Start LISTED ENTRIES

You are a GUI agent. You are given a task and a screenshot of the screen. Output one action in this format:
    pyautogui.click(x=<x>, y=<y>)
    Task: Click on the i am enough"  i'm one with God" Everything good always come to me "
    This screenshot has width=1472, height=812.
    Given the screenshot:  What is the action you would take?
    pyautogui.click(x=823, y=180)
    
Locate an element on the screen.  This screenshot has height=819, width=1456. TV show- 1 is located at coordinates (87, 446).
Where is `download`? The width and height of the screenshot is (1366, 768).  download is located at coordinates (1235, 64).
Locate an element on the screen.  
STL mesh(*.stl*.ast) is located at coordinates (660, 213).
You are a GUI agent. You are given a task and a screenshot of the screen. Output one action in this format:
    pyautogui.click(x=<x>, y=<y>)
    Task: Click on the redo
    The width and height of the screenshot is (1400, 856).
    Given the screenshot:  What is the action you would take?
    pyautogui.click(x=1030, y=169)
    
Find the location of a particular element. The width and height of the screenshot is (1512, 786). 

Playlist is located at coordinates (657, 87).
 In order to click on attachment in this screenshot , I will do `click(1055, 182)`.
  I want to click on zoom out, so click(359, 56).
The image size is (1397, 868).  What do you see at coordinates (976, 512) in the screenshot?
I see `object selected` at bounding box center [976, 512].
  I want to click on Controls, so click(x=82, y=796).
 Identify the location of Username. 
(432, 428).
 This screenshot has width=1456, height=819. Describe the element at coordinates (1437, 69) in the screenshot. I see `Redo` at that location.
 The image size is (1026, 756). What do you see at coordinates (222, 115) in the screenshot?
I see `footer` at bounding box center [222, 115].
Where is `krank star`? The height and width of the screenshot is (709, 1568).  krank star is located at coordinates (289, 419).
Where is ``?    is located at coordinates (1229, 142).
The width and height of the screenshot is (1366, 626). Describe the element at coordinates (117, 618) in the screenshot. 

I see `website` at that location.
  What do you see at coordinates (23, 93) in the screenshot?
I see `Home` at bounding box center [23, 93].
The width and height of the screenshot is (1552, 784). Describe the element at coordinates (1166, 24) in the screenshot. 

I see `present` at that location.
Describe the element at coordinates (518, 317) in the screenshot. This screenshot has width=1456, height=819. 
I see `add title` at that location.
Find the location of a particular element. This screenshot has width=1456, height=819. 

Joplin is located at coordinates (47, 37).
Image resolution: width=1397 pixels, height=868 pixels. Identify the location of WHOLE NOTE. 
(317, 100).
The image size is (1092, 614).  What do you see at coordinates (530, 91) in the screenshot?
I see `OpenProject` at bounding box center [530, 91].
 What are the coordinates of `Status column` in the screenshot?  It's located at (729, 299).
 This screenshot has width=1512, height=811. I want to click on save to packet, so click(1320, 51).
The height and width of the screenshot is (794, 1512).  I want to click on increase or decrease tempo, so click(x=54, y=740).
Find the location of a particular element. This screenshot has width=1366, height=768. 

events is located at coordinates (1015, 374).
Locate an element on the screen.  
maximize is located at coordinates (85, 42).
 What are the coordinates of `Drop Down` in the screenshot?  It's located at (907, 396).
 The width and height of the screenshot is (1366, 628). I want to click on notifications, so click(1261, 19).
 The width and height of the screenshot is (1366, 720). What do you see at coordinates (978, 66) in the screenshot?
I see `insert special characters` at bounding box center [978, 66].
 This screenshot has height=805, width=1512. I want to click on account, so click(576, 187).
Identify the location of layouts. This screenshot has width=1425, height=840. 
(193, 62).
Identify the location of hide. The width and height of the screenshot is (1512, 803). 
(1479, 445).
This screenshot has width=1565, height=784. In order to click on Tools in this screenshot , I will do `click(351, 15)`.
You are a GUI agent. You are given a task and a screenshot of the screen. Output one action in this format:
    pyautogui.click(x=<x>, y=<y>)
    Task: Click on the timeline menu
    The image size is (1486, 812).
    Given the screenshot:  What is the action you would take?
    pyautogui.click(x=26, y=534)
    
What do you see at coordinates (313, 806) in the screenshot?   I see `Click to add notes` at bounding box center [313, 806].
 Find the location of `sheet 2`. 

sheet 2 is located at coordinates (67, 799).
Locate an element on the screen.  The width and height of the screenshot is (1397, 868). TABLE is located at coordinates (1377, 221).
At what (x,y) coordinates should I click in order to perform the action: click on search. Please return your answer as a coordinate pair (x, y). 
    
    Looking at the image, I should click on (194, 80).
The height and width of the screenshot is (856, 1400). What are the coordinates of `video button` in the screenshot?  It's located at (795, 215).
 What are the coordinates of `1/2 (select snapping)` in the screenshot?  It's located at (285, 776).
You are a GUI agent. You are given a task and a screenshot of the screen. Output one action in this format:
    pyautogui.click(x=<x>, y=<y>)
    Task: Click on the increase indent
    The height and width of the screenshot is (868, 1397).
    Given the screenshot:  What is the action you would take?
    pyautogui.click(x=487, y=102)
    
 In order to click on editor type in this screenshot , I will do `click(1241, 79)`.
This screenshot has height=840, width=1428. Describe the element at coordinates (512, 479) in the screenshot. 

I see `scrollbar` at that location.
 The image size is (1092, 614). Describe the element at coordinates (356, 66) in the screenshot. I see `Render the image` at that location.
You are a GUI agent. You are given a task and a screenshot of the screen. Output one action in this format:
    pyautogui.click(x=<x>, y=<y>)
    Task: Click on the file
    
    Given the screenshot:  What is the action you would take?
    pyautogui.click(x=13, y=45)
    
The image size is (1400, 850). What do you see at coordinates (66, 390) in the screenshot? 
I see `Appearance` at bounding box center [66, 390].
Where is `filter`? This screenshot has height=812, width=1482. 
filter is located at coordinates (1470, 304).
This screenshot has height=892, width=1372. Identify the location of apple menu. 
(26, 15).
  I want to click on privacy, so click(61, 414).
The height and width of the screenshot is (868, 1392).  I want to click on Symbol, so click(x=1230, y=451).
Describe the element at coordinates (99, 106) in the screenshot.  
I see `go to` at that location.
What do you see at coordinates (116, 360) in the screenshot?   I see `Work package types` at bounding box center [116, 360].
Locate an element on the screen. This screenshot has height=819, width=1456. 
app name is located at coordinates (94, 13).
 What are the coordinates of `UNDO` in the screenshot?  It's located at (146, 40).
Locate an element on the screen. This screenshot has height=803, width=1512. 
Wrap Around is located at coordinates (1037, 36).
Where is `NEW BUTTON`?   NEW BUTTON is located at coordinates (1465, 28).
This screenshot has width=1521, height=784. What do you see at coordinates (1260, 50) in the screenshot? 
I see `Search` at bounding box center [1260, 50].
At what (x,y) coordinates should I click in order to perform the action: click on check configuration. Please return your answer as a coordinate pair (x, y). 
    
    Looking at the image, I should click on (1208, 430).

End LISTED ENTRIES

> _TASK OBJECTIVE_
Copy the data line for line, starting at the line that contains "This screenshot has width=1521, height=784." and ending at the end of the data.

> _TASK ANSWER_
This screenshot has width=1521, height=784. What do you see at coordinates (1260, 50) in the screenshot? 
I see `Search` at bounding box center [1260, 50].
At what (x,y) coordinates should I click in order to perform the action: click on check configuration. Please return your answer as a coordinate pair (x, y). 
    
    Looking at the image, I should click on (1208, 430).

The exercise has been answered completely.